§ AIM OF THE EXERCISE
Word for word, copy the entire listing.

Start of RECORDED DATA

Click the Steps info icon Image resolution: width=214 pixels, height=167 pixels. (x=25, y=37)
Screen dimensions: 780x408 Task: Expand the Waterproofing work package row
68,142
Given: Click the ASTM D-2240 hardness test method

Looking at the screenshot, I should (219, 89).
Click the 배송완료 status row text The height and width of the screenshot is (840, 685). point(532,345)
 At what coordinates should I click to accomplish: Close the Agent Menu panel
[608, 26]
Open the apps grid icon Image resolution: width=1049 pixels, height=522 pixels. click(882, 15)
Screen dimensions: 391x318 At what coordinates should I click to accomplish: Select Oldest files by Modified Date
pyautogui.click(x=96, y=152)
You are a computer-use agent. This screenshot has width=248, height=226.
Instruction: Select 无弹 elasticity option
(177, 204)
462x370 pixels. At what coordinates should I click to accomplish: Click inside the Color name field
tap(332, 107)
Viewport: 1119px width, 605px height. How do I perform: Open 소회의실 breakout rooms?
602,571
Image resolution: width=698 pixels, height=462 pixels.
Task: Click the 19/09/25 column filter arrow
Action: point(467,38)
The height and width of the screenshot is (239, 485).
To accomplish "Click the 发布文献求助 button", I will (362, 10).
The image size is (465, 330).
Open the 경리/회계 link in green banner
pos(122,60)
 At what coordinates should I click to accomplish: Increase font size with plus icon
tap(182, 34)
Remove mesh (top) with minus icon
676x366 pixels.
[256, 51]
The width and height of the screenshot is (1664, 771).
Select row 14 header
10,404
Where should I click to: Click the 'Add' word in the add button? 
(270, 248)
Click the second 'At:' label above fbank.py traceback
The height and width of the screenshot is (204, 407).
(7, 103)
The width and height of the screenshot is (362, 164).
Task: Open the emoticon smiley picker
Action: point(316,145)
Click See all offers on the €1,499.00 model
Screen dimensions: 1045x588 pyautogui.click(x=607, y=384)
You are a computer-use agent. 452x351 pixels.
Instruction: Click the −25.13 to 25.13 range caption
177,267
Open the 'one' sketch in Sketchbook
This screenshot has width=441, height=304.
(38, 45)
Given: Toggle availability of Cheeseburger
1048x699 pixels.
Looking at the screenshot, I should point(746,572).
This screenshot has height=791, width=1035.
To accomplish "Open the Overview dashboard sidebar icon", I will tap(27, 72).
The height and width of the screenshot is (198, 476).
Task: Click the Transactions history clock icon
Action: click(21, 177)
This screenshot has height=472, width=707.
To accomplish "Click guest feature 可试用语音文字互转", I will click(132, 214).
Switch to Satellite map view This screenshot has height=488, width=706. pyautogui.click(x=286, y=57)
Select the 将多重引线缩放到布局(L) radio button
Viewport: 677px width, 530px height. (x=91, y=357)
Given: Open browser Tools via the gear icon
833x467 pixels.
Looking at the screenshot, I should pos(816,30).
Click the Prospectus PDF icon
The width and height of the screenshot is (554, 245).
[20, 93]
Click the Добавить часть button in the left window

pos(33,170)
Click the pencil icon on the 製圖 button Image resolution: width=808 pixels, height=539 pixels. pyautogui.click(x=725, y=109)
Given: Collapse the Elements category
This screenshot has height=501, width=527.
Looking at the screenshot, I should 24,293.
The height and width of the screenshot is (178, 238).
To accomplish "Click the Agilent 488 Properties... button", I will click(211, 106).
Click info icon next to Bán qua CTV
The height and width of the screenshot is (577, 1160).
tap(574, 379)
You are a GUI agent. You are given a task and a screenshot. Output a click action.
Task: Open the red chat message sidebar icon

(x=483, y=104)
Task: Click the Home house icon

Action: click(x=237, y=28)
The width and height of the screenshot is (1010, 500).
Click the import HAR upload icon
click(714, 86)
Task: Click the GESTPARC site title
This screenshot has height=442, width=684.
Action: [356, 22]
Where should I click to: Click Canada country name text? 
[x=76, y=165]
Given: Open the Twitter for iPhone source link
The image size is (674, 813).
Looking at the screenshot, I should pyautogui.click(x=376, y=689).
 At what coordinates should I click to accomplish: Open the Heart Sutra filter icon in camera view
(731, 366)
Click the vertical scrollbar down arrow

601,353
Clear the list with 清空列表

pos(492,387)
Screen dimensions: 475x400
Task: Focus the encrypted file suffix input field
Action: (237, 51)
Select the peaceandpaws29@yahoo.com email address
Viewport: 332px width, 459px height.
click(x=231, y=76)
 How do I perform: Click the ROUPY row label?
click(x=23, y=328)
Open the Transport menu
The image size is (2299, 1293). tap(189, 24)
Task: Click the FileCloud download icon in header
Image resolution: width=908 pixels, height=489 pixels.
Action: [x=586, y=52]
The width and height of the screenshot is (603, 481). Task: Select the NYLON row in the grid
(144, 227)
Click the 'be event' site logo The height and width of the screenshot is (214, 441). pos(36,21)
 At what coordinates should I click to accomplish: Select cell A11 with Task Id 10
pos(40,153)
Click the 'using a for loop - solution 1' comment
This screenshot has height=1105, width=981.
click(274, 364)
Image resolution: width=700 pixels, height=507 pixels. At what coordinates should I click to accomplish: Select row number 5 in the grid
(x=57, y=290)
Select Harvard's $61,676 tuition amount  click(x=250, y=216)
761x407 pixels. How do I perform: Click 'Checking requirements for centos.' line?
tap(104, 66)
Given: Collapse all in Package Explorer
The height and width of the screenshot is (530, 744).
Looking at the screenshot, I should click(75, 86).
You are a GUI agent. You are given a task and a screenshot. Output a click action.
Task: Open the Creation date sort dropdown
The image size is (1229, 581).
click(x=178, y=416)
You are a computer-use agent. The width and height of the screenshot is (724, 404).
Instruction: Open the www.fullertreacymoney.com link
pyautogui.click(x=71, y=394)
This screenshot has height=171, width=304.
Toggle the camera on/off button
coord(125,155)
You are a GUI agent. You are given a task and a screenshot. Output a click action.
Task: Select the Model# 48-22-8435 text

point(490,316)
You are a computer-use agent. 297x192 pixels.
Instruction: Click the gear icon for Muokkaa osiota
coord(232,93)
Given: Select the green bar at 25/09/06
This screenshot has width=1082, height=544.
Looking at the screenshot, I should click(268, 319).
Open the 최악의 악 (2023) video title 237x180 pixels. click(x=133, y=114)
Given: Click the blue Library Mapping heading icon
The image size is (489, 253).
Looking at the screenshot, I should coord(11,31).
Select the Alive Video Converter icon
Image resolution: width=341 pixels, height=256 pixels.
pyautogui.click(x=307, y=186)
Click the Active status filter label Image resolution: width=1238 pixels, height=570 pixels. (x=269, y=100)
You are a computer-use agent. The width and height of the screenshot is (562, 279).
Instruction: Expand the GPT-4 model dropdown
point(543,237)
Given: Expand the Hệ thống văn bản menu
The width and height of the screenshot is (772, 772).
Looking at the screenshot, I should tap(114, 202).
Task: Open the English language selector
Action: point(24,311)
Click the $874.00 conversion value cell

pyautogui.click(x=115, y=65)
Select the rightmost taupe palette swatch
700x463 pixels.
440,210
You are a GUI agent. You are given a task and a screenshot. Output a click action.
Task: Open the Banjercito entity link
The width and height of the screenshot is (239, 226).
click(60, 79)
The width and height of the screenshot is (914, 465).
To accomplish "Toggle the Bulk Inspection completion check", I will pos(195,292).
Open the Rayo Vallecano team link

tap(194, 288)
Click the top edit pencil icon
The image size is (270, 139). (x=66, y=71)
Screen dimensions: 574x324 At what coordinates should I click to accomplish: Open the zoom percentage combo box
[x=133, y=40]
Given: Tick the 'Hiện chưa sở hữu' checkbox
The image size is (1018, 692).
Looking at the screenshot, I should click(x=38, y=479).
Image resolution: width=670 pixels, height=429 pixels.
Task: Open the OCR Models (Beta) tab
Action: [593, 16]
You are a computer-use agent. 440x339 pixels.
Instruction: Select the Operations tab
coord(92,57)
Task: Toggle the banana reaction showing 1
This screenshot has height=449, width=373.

End of RECORDED DATA

§ REPLY TO THE TASK
Click the Steps info icon Image resolution: width=214 pixels, height=167 pixels. (x=25, y=37)
Screen dimensions: 780x408 Task: Expand the Waterproofing work package row
68,142
Given: Click the ASTM D-2240 hardness test method

Looking at the screenshot, I should (219, 89).
Click the 배송완료 status row text The height and width of the screenshot is (840, 685). point(532,345)
 At what coordinates should I click to accomplish: Close the Agent Menu panel
[608, 26]
Open the apps grid icon Image resolution: width=1049 pixels, height=522 pixels. click(882, 15)
Screen dimensions: 391x318 At what coordinates should I click to accomplish: Select Oldest files by Modified Date
pyautogui.click(x=96, y=152)
You are a computer-use agent. This screenshot has width=248, height=226.
Instruction: Select 无弹 elasticity option
(177, 204)
462x370 pixels. At what coordinates should I click to accomplish: Click inside the Color name field
tap(332, 107)
Viewport: 1119px width, 605px height. How do I perform: Open 소회의실 breakout rooms?
602,571
Image resolution: width=698 pixels, height=462 pixels.
Task: Click the 19/09/25 column filter arrow
Action: point(467,38)
The height and width of the screenshot is (239, 485).
To accomplish "Click the 发布文献求助 button", I will (362, 10).
The image size is (465, 330).
Open the 경리/회계 link in green banner
pos(122,60)
 At what coordinates should I click to accomplish: Increase font size with plus icon
tap(182, 34)
Remove mesh (top) with minus icon
676x366 pixels.
[256, 51]
The width and height of the screenshot is (1664, 771).
Select row 14 header
10,404
Where should I click to: Click the 'Add' word in the add button? 
(270, 248)
Click the second 'At:' label above fbank.py traceback
The height and width of the screenshot is (204, 407).
(7, 103)
The width and height of the screenshot is (362, 164).
Task: Open the emoticon smiley picker
Action: point(316,145)
Click See all offers on the €1,499.00 model
Screen dimensions: 1045x588 pyautogui.click(x=607, y=384)
You are a computer-use agent. 452x351 pixels.
Instruction: Click the −25.13 to 25.13 range caption
177,267
Open the 'one' sketch in Sketchbook
This screenshot has width=441, height=304.
(38, 45)
Given: Toggle availability of Cheeseburger
1048x699 pixels.
Looking at the screenshot, I should point(746,572).
This screenshot has height=791, width=1035.
To accomplish "Open the Overview dashboard sidebar icon", I will tap(27, 72).
The height and width of the screenshot is (198, 476).
Task: Click the Transactions history clock icon
Action: click(21, 177)
This screenshot has height=472, width=707.
To accomplish "Click guest feature 可试用语音文字互转", I will click(132, 214).
Switch to Satellite map view This screenshot has height=488, width=706. pyautogui.click(x=286, y=57)
Select the 将多重引线缩放到布局(L) radio button
Viewport: 677px width, 530px height. (x=91, y=357)
Given: Open browser Tools via the gear icon
833x467 pixels.
Looking at the screenshot, I should pos(816,30).
Click the Prospectus PDF icon
The width and height of the screenshot is (554, 245).
[20, 93]
Click the Добавить часть button in the left window

pos(33,170)
Click the pencil icon on the 製圖 button Image resolution: width=808 pixels, height=539 pixels. pyautogui.click(x=725, y=109)
Given: Collapse the Elements category
This screenshot has height=501, width=527.
Looking at the screenshot, I should 24,293.
The height and width of the screenshot is (178, 238).
To accomplish "Click the Agilent 488 Properties... button", I will click(211, 106).
Click info icon next to Bán qua CTV
The height and width of the screenshot is (577, 1160).
tap(574, 379)
You are a GUI agent. You are given a task and a screenshot. Output a click action.
Task: Open the red chat message sidebar icon

(x=483, y=104)
Task: Click the Home house icon

Action: click(x=237, y=28)
The width and height of the screenshot is (1010, 500).
Click the import HAR upload icon
click(714, 86)
Task: Click the GESTPARC site title
This screenshot has height=442, width=684.
Action: [356, 22]
Where should I click to: Click Canada country name text? 
[x=76, y=165]
Given: Open the Twitter for iPhone source link
The image size is (674, 813).
Looking at the screenshot, I should pyautogui.click(x=376, y=689).
 At what coordinates should I click to accomplish: Open the Heart Sutra filter icon in camera view
(731, 366)
Click the vertical scrollbar down arrow

601,353
Clear the list with 清空列表

pos(492,387)
Screen dimensions: 475x400
Task: Focus the encrypted file suffix input field
Action: (237, 51)
Select the peaceandpaws29@yahoo.com email address
Viewport: 332px width, 459px height.
click(x=231, y=76)
 How do I perform: Click the ROUPY row label?
click(x=23, y=328)
Open the Transport menu
The image size is (2299, 1293). tap(189, 24)
Task: Click the FileCloud download icon in header
Image resolution: width=908 pixels, height=489 pixels.
Action: [x=586, y=52]
The width and height of the screenshot is (603, 481). Task: Select the NYLON row in the grid
(144, 227)
Click the 'be event' site logo The height and width of the screenshot is (214, 441). pos(36,21)
 At what coordinates should I click to accomplish: Select cell A11 with Task Id 10
pos(40,153)
Click the 'using a for loop - solution 1' comment
This screenshot has height=1105, width=981.
click(274, 364)
Image resolution: width=700 pixels, height=507 pixels. At what coordinates should I click to accomplish: Select row number 5 in the grid
(x=57, y=290)
Select Harvard's $61,676 tuition amount  click(x=250, y=216)
761x407 pixels. How do I perform: Click 'Checking requirements for centos.' line?
tap(104, 66)
Given: Collapse all in Package Explorer
The height and width of the screenshot is (530, 744).
Looking at the screenshot, I should click(75, 86).
You are a GUI agent. You are given a task and a screenshot. Output a click action.
Task: Open the Creation date sort dropdown
The image size is (1229, 581).
click(x=178, y=416)
You are a computer-use agent. The width and height of the screenshot is (724, 404).
Instruction: Open the www.fullertreacymoney.com link
pyautogui.click(x=71, y=394)
This screenshot has height=171, width=304.
Toggle the camera on/off button
coord(125,155)
You are a GUI agent. You are given a task and a screenshot. Output a click action.
Task: Select the Model# 48-22-8435 text

point(490,316)
You are a computer-use agent. 297x192 pixels.
Instruction: Click the gear icon for Muokkaa osiota
coord(232,93)
Given: Select the green bar at 25/09/06
This screenshot has width=1082, height=544.
Looking at the screenshot, I should click(268, 319).
Open the 최악의 악 (2023) video title 237x180 pixels. click(x=133, y=114)
Given: Click the blue Library Mapping heading icon
The image size is (489, 253).
Looking at the screenshot, I should coord(11,31).
Select the Alive Video Converter icon
Image resolution: width=341 pixels, height=256 pixels.
pyautogui.click(x=307, y=186)
Click the Active status filter label Image resolution: width=1238 pixels, height=570 pixels. (x=269, y=100)
You are a computer-use agent. The width and height of the screenshot is (562, 279).
Instruction: Expand the GPT-4 model dropdown
point(543,237)
Given: Expand the Hệ thống văn bản menu
The width and height of the screenshot is (772, 772).
Looking at the screenshot, I should tap(114, 202).
Task: Open the English language selector
Action: point(24,311)
Click the $874.00 conversion value cell

pyautogui.click(x=115, y=65)
Select the rightmost taupe palette swatch
700x463 pixels.
440,210
You are a GUI agent. You are given a task and a screenshot. Output a click action.
Task: Open the Banjercito entity link
The width and height of the screenshot is (239, 226).
click(60, 79)
The width and height of the screenshot is (914, 465).
To accomplish "Toggle the Bulk Inspection completion check", I will pos(195,292).
Open the Rayo Vallecano team link

tap(194, 288)
Click the top edit pencil icon
The image size is (270, 139). (x=66, y=71)
Screen dimensions: 574x324 At what coordinates should I click to accomplish: Open the zoom percentage combo box
[x=133, y=40]
Given: Tick the 'Hiện chưa sở hữu' checkbox
The image size is (1018, 692).
Looking at the screenshot, I should click(x=38, y=479).
Image resolution: width=670 pixels, height=429 pixels.
Task: Open the OCR Models (Beta) tab
Action: [593, 16]
You are a computer-use agent. 440x339 pixels.
Instruction: Select the Operations tab
coord(92,57)
Task: Toggle the banana reaction showing 1
This screenshot has height=449, width=373.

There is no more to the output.